What came next was the most spectacular of all. Before a full stadium, as had been the case throughout the qualifiers, Chile defeated Argentina in a qualifying match for the first time ever, with a goal by Fabián Orellana, whose name was thus registered among the greats of Chilean football. The result could have been better, with a Chile that dominated every sector of the field and was far superior to an Argentina led by Alfio Basile, who resigned from his position after losing in Santiago.
With 16 points in the pocket and practically the entire second phase ahead of it, Chile once again began to caress the dream of the World Cup, which grew after the masterful 3-2 victory over the Peruvian team in Lima with a brilliant performance by Alexis Sánchez, known as the “Niño Maravilla” (Boy Wonder), who scored one of the goals and was a real headache for the Peruvian defense. The other two goals were scored by Matías Fernandez and Humberto Suazo, who was already competing with Luis Fabiano for the title of top goal scorer in the qualifiers. The last Chilean victory in Lima had been 24 years before.
Then came the match against the Uruguayans in Santiago, a game that was played in April 2009 and was marked by the heavy tackle and expulsion of the Chilean player Mauricio Isla (who plays for Udinese in Italy), which complicated things for the locals, though in the end they shared points in a closed match that ended up a 0-0 draw. It was a good result for both teams, as Argentina was defeated in its visit to Bolivia while the leader at the time, Paraguay, only managed a draw against Ecuador.
The next match, against Paraguay in Asuncion, seemed impossible. The “Guaranies” were the leaders of the qualifying round and wanted to clinch their berth in the World Cup with a Defensores del Chaco stadium absolutely packed with local fans. History was also against Chile: only once had the national team had only managed to obtain three points in away games against the Paraguayans, in a much-remembered goal by Patricio Yáñez in the qualifying round that allowed Chile to play in the 1982 World Cup in Spain.

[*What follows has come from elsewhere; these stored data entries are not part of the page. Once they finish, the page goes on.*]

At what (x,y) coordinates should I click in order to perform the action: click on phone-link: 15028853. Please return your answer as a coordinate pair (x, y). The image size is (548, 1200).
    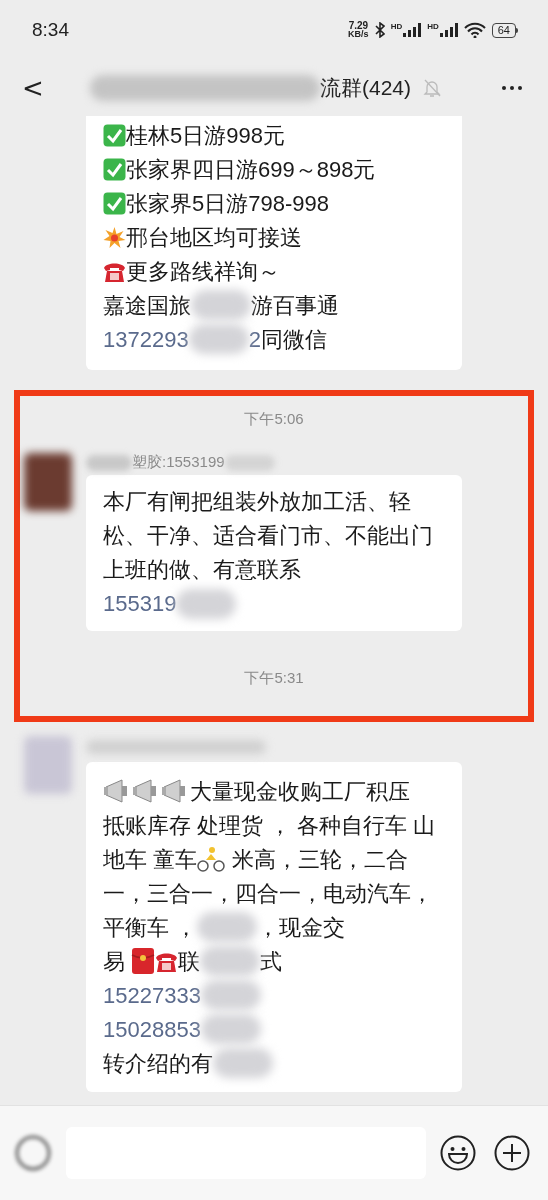
    Looking at the image, I should click on (152, 1029).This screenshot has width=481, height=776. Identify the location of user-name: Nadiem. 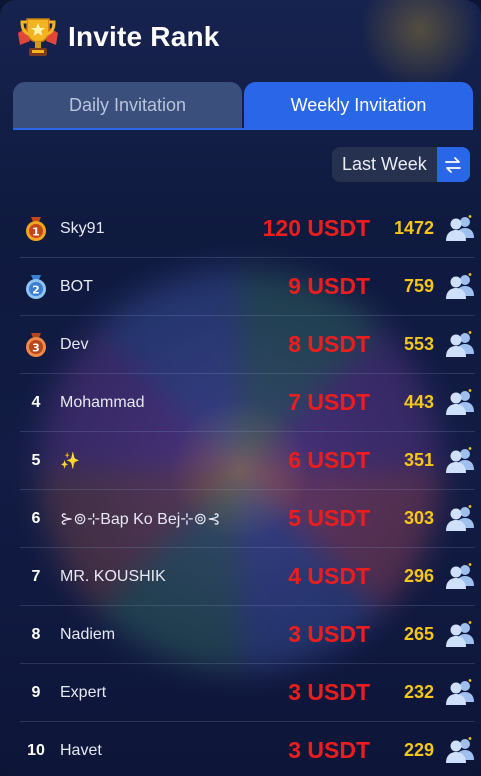
(88, 634).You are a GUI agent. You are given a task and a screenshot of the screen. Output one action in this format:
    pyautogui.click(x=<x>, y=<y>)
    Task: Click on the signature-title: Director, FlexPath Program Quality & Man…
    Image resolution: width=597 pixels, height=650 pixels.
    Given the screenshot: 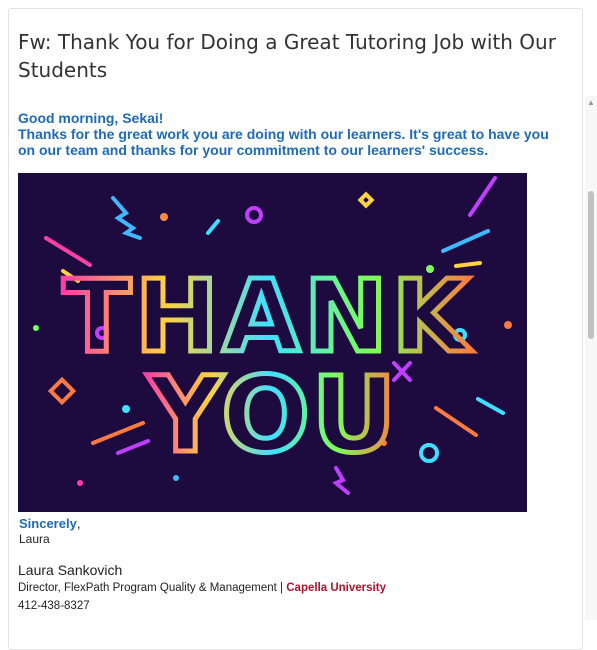 What is the action you would take?
    pyautogui.click(x=148, y=588)
    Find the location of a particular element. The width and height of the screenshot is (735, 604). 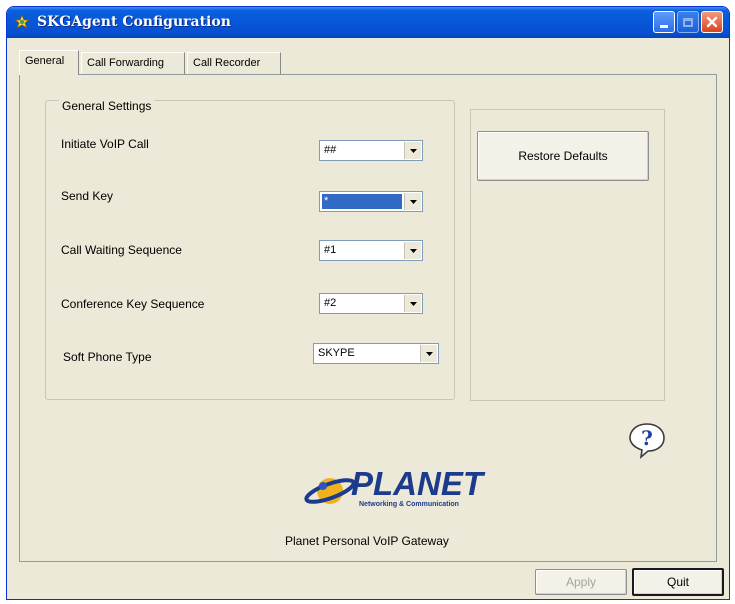

tab-general-label: General is located at coordinates (45, 61).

But Sánchez, Suazo, Fernández and company put the past aside and imposed themselves with authority against a Paraguayan team that was unable to do anything about the Chilean team’s excellent level. Already by the 13th minute Matías Fernández took it upon himself to silence the Defensores del Chaco by scoring the first goal of the match with a low shot.
Despite what might have been expected, the local reaction never came and Chile continued to dominate, so nobody was surprised when the second half began with Humberto Suazo scoring the final 2-0 on a cross from Jean Beauseujour, thus bringing Chile even closer to South Africa. After 28 years, Chile was leaving the Paraguayan playing field with a smile.
Turned into an almost perfect machine, Bielsa’s team had no problem crushing Bolivia 4-0 in the National Stadium and was only a step away from qualifying for its eighth participation in a world-class competition.
On 5 September 2009 everything was ready for the party to clinch the berths to the World Cup before Venezuela in the Monumental Stadium, but “La Roja” was unable to control its nervousness and ended up in a 2-2 draw against the team from the plains, a result that complicated the qualification somewhat when added to the 4-2 defeat against Brazil in the away game that was played as the 16th fixture in the qualifying round.
However, a spectacular 4-2 victory over Colombia in Medellin with goals by Ponce, Suazo, Valdivia and Orellana clinched the qualification, which was celebratedin the best possible way with a 1-0 victory against Ecuador in Santiago thanks to a goal by Humberto Suazo, the top scorer in the South American qualifiers with 10 goals. This was the way Chile concluded a historic campaign, the best ever for a Chilean team on the way to a World Cup, the most important international football event.